Competitors in the banking and insurance industries are crying foul as the Bank of Montreal is releasing a new product promising mutual fund customers over the age of 55 the opportunity to deposit a lump-sum and receive 6 percent annual payments for life after 10 years.
The Globe and Mail described the product today as follows:
"In the case of a BMO (TSE: BMO) product, a customer makes a deposit that is invested in the bank’s line of mutual funds and after 10 years receives guaranteed cash payments equal to 6 per cent a year, paid monthly. Those payments continue for 15 years. After that, the customer continues to receive 6-per-cent interest income (based on the original deposit) on an annual basis for the rest of her life or as long as they hold the product."
Of course, the product sounds quite simple, reasonable, and popular... so what is the problem? While, in Canada, banks are prohibited from selling insurance products in their branches, and BMO's competitors are declaring that this product is basically an annuity sold under the guise of a savings product. On the surface, I would have to agree with them. An annuity is essentially a regular income until death or for a fixed period of time purchased from a life insurance company for a lump sum. And that is eactly what the BMO is providing.

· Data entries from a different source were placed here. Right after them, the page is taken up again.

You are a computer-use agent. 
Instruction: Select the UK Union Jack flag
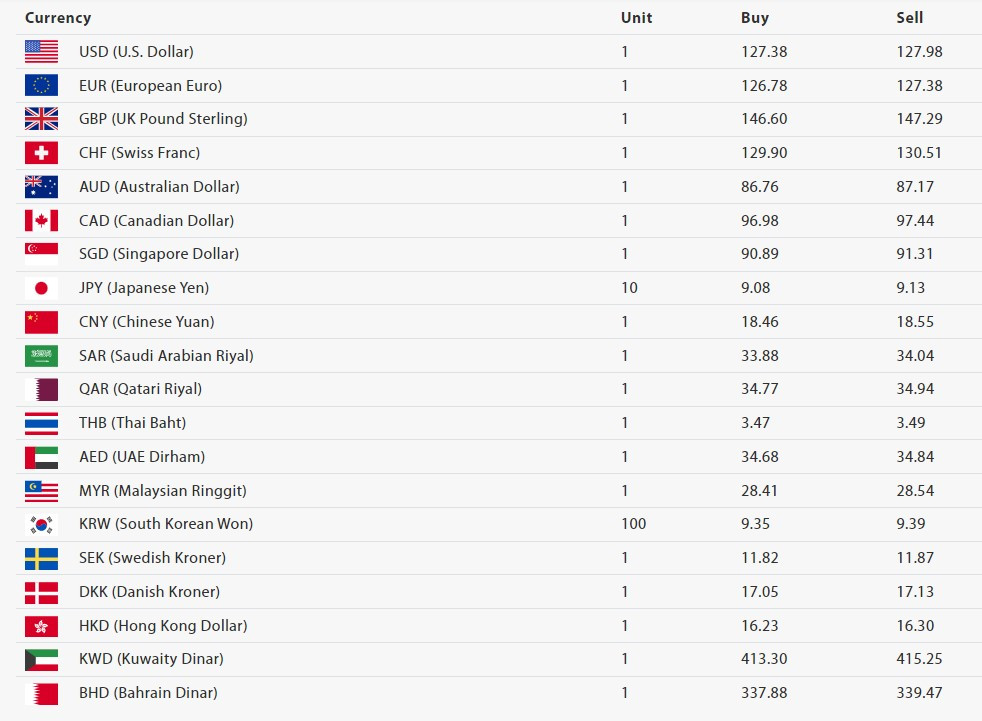(x=41, y=119)
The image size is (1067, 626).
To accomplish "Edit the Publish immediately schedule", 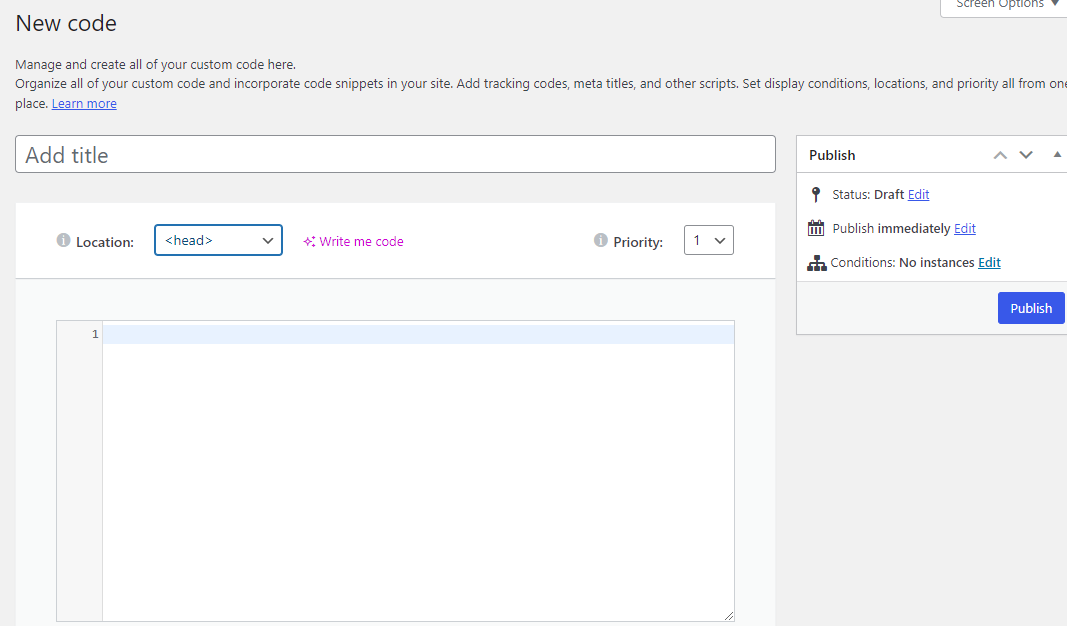I will tap(964, 228).
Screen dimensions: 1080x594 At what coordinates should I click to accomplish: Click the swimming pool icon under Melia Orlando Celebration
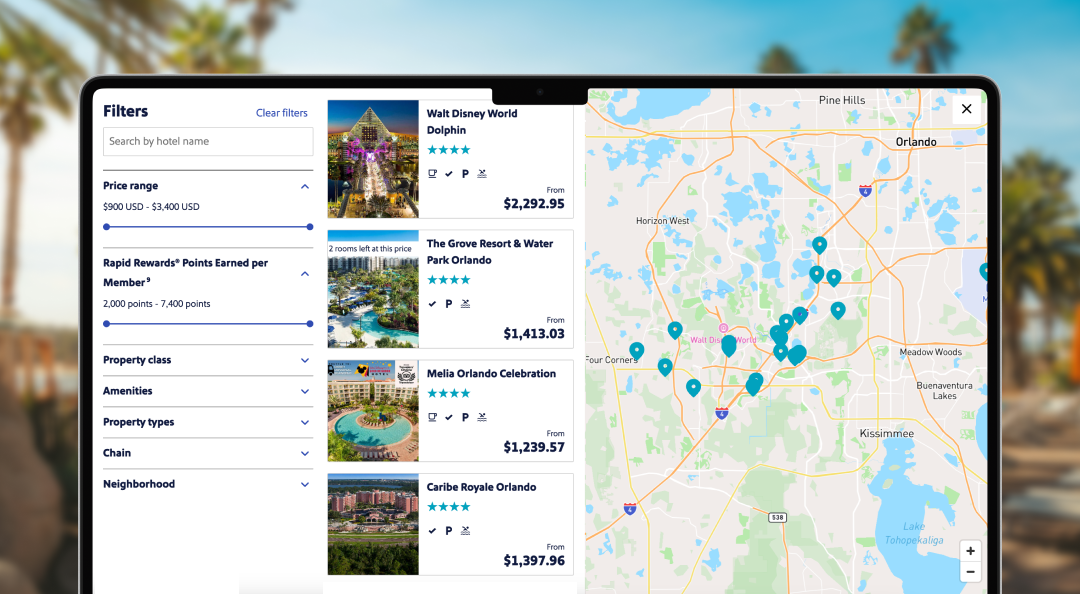(481, 417)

Other banks sell insurance products, but they have to do this outside the confines of their branches. Most have skirted around this requirement by simply building insurance businesses attached to their branches, but BMO has not done this yet. If their competitors get their way, perhaps they will have to. Either way, however, for the intelligent investor, BMO's new product sounds like an interesting and fairly sound choice.